# [INSTRUCTIONS TO FOLLOW]
Please state what the rate of sedimentation depends on, according to the text on differential centrifugation.

# [SOURCE DOCUMENT]

BEGIN

Differential Centrifugation in bio separation

The force of gravity will cause sedimentation of particles from a heterogeneous mixture; larger and
denser particles sedimentfaster than the smaller and less dense particles. This phenomenon is useful for
separating heterogeneous solutions into independent components, and for the isolation and enrichment
of target molecules, cells, and cell organelles. Differential centrifugation accelerates the separation
process by introducing centripetal forces many times greater than gravity. The precipitated particles
form a pellet at the bottom of the tube during centrifugation. The rate of sedimentation is dependent on
the size and density of the particles, so centrifugation can be used to isolate target particles simply by
controlling centrifugal force or the rate of centrifugation. The rate of centrifugation is reported as
angular velocity by revolutions per minute (rpm) or as acceleration(g). RPM is dependent on the radius
of the rotor in the centrifuge.

END

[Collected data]
BEGIN

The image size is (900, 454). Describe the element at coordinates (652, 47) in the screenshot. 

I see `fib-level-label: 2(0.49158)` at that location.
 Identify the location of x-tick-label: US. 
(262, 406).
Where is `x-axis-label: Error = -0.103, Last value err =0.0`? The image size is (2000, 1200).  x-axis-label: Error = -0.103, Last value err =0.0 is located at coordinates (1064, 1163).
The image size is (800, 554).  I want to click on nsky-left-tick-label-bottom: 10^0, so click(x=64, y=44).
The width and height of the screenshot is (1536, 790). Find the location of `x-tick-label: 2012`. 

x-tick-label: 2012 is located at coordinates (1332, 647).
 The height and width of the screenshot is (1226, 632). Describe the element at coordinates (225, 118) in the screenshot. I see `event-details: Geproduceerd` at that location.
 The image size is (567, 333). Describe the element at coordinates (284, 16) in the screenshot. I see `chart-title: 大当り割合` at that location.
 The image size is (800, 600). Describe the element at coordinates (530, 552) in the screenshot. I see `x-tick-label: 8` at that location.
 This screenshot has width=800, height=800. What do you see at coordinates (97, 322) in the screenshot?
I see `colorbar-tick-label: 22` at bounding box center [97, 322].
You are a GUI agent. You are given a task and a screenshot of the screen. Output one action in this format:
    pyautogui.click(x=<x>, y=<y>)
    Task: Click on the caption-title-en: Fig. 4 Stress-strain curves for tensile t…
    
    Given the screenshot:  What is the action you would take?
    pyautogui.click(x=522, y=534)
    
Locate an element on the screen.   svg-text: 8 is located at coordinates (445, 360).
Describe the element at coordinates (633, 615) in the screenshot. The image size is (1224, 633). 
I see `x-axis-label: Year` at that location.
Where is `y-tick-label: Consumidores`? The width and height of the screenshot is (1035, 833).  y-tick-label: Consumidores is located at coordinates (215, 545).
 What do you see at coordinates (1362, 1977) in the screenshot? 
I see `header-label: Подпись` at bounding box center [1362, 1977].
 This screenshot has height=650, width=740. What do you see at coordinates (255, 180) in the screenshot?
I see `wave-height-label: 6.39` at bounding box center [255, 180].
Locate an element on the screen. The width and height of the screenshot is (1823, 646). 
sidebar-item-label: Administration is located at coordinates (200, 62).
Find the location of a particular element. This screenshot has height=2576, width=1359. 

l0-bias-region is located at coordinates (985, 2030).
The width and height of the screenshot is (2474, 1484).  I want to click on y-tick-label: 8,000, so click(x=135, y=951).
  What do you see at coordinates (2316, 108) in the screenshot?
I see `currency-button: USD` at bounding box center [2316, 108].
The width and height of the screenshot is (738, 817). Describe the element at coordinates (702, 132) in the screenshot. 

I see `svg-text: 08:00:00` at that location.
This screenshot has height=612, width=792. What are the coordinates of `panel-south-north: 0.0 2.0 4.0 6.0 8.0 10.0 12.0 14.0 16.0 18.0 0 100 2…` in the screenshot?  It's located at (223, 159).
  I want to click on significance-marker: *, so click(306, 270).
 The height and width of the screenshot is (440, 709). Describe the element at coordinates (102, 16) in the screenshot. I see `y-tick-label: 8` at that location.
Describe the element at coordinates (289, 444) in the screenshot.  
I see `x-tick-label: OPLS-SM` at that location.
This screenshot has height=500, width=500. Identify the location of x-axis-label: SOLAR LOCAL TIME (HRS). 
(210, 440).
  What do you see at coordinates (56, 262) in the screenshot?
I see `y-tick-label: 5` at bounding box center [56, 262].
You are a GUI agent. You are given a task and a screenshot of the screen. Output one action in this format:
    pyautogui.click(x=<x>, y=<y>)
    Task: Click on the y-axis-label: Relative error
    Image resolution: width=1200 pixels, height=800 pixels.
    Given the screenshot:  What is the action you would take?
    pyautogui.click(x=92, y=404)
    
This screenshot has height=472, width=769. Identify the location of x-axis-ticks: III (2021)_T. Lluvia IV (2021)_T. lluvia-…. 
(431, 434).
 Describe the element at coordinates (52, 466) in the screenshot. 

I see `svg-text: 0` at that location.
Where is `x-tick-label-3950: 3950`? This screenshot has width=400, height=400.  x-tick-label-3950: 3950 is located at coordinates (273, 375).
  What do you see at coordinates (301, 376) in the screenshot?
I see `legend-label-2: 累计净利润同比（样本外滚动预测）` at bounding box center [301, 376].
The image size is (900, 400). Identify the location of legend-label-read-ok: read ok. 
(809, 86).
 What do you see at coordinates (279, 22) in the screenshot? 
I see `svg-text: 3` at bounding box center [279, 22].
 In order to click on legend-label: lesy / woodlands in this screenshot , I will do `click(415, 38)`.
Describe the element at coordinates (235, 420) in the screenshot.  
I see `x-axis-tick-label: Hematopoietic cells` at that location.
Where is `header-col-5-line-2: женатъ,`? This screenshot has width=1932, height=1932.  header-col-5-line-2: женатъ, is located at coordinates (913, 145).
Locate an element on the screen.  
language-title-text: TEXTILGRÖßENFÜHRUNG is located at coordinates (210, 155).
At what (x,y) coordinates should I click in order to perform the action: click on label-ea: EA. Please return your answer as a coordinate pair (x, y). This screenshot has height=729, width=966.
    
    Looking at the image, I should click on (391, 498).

END

# [TASK ANSWER]
The size and density of the particles.